* _What the task requires_
Write out, line for line and unchanged, the part of the records that opens with their first line and closes with the line containing "Image resolution: width=2448", including both of those lines.

** Opening Dataset records block **

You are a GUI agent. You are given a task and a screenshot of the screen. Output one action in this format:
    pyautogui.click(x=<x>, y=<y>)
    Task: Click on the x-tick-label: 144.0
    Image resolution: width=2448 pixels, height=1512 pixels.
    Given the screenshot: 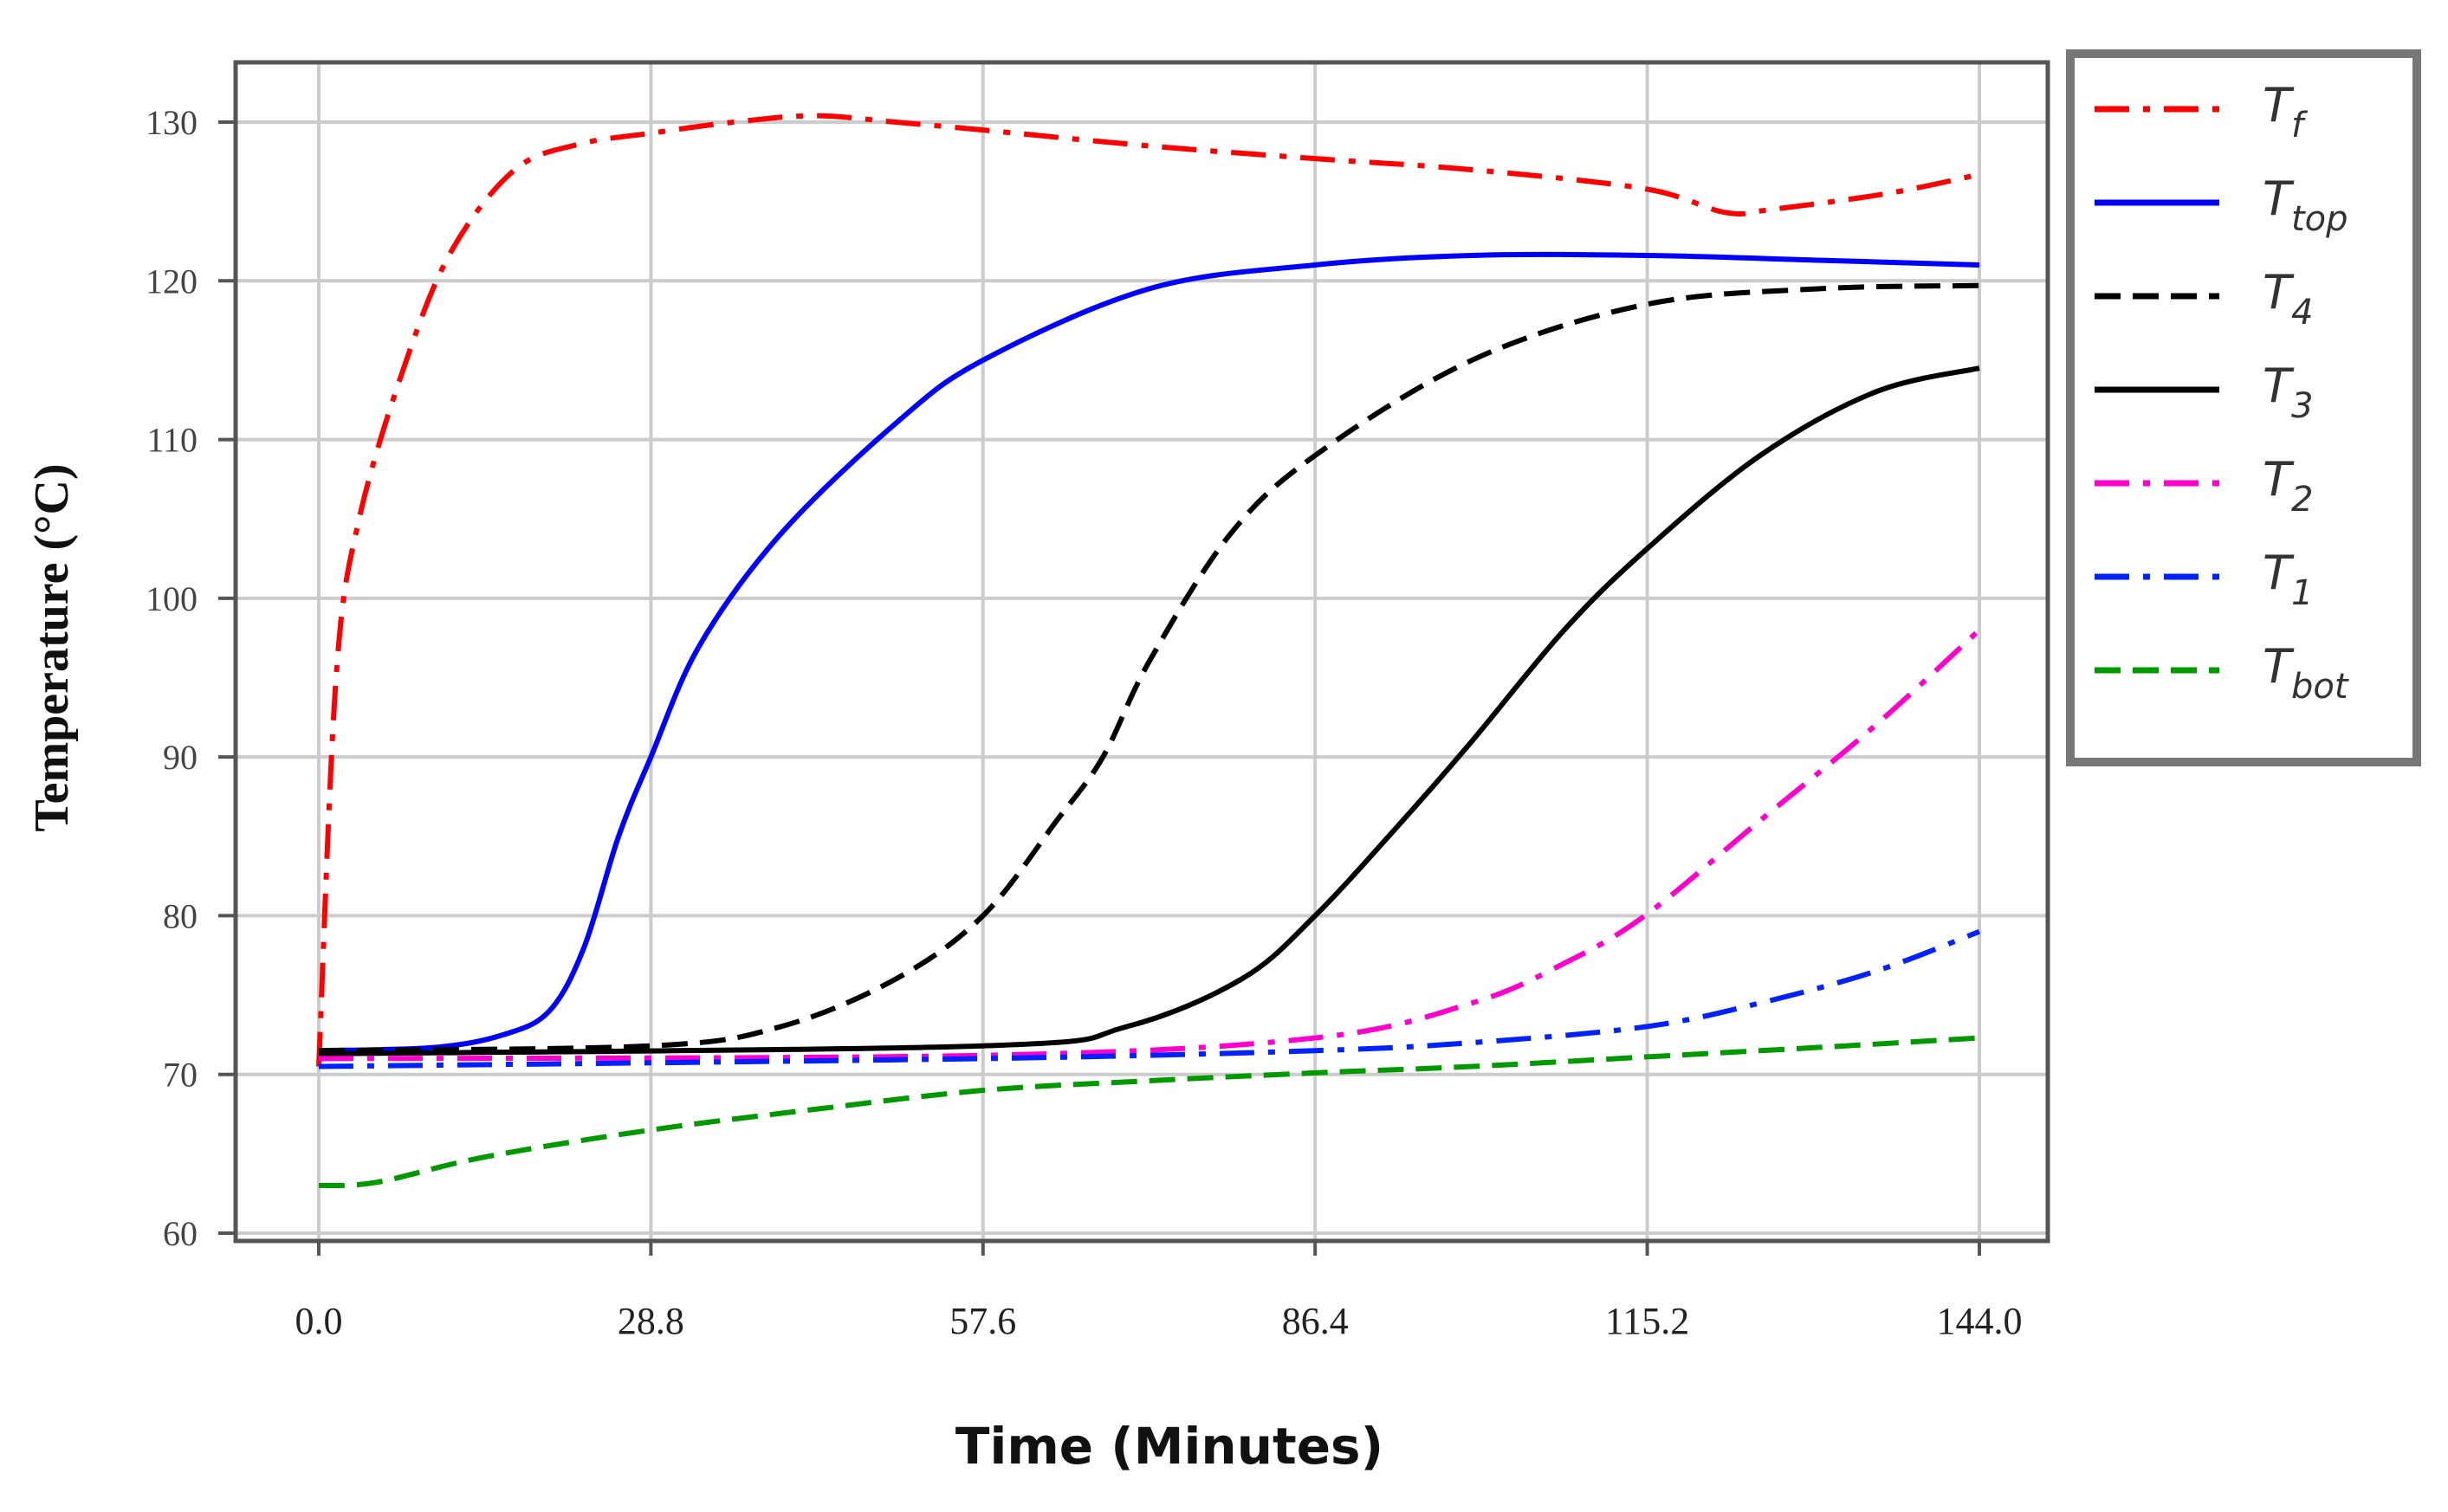 What is the action you would take?
    pyautogui.click(x=1980, y=1321)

** Closing Dataset records block **

* _Exercise answer_
You are a GUI agent. You are given a task and a screenshot of the screen. Output one action in this format:
    pyautogui.click(x=<x>, y=<y>)
    Task: Click on the x-tick-label: 144.0
    Image resolution: width=2448 pixels, height=1512 pixels.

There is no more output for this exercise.